I bought a huge kit last year.

It got me thinking, it is funny how often I find jigs in the lip of pike I catch. They are attracted to it too...


----------



## Sib (Jan 8, 2003)

Hey guys, don't forget to take the novelty link from the that site and get some jigs for the lil' lady, LMAO.


----------



## scottyhoover (Dec 24, 2002)

Sib, I was wondering who eles noticed that. They kept the language nice to keep from being searched as an adult site.

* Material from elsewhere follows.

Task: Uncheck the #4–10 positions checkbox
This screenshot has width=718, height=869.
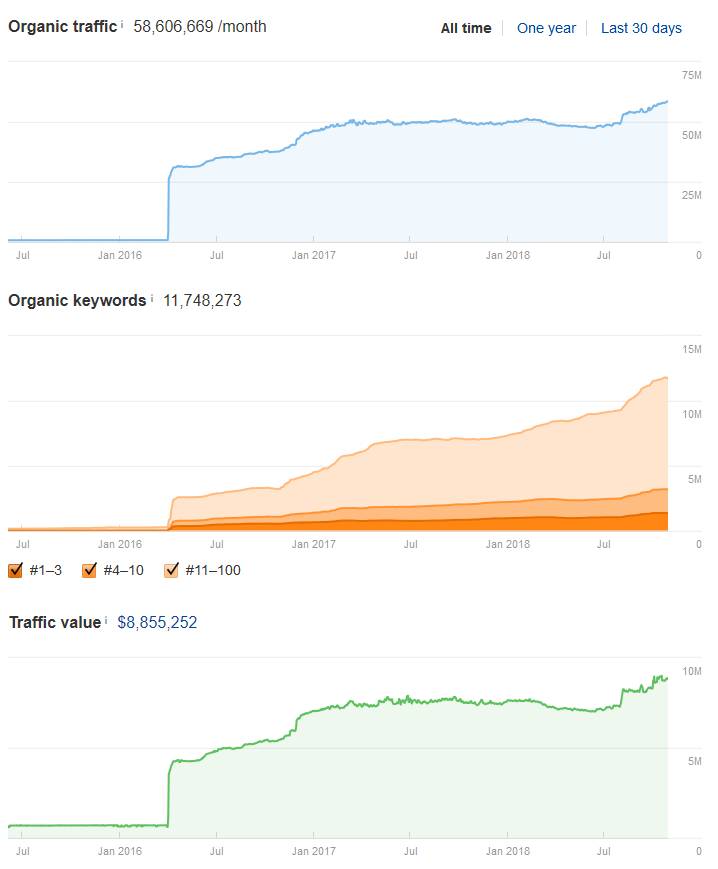Action: coord(89,570)
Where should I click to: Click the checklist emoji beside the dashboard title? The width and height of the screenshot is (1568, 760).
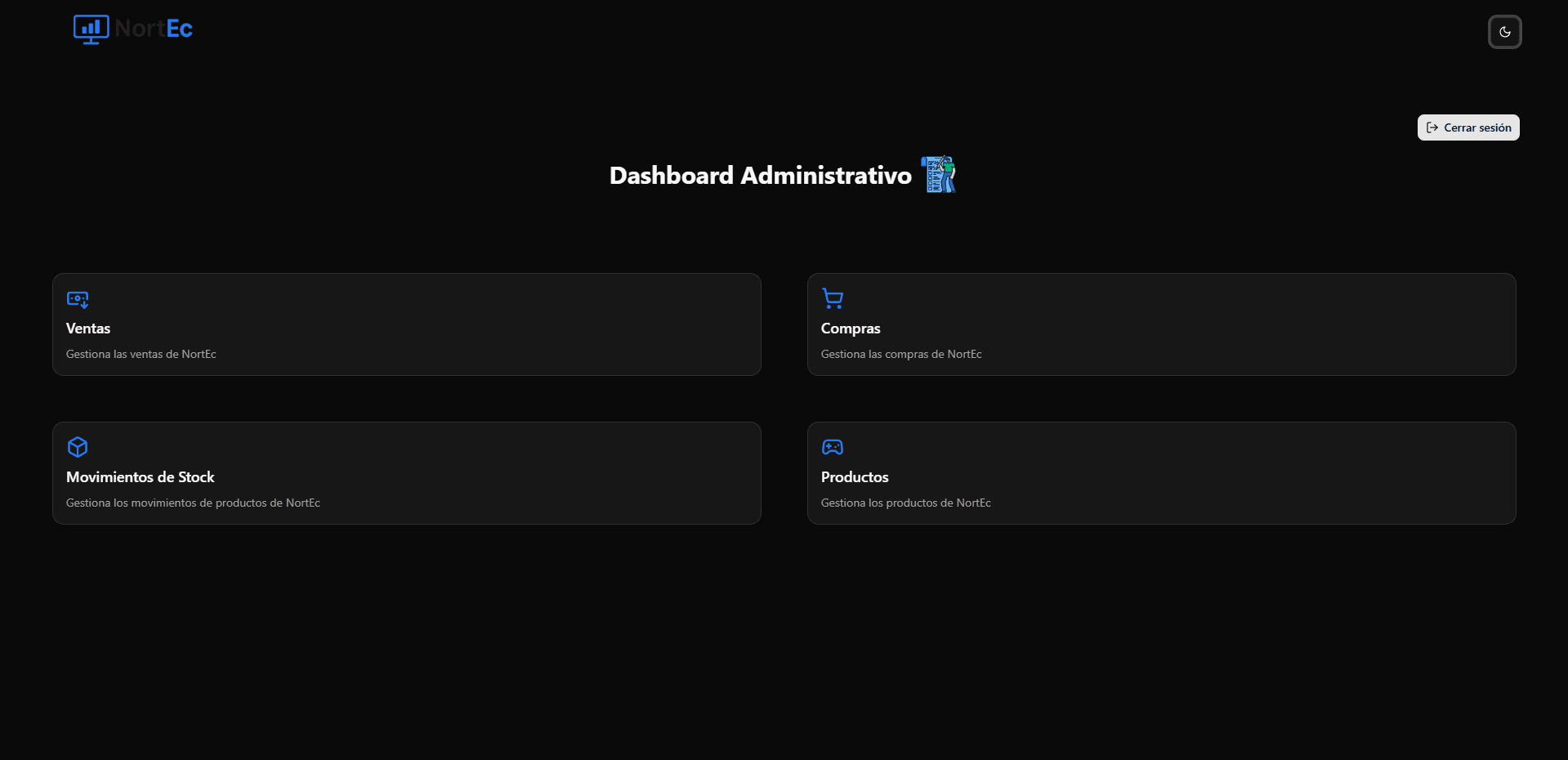pyautogui.click(x=938, y=174)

Ok i can't resist: I wouldn't eat ANY fish that bit that


----------



## Sib (Jan 8, 2003)

Heck, I'm staying off any lake that has a "Richard" bite going on. Too funny.


----------



## Wishn I was fishn (Mar 4, 2001)

None of the sets really caught my attention. But i did go through and order two of just about every small panfish jig they had. You just cant beat 50 lures for 20 bucks.


----------



## Bucktail Butch (Jan 5, 2003)

Welcome to the site, Brian. Great to have you as a member and sponser!!!I got my first order from you about two weeks ago, they are some great lookin' jigs. 
Now, if we'd only get some decent ice. It's driving my wife nuts...........when I can't get on the ice, I'm buying more tackle. She just doesn't understand that you never can have enough fishing tackle.

Butch


----------



## jstfish48162 (Mar 8, 2003)

the way everyone is acting, you are in for a very busy time at the shop in a couple of weeks. 

glad to see you finally checked this site out....alot of great people here that definitely support our sponsors.

thanks for a great product......stop in and check the site out from time to time.


----------



## BilgeRat (Mar 30, 2002)

okay you guys, got me talked into the neon kit.

The other kits advertised there are: 
1. crappie kit
2. Sunfish, Bluegill, and Perch Kit 
3. all purpose kit

Which 2 of those 3 kits would be best for Lake St. Clair and for Stoney Creek?


----------



## Gus (Jan 14, 2003)

I bought the Crappie, neon, and panfish kit. Very happy with all the jigs. Welcome Jammin'


----------



## jstfish48162 (Mar 8, 2003)

finally received my order of jamminjigs.....they are sweeeeeeet!!!!

can't wait for ice........freeze baby, freeeeeeze!!!!!!!!


----------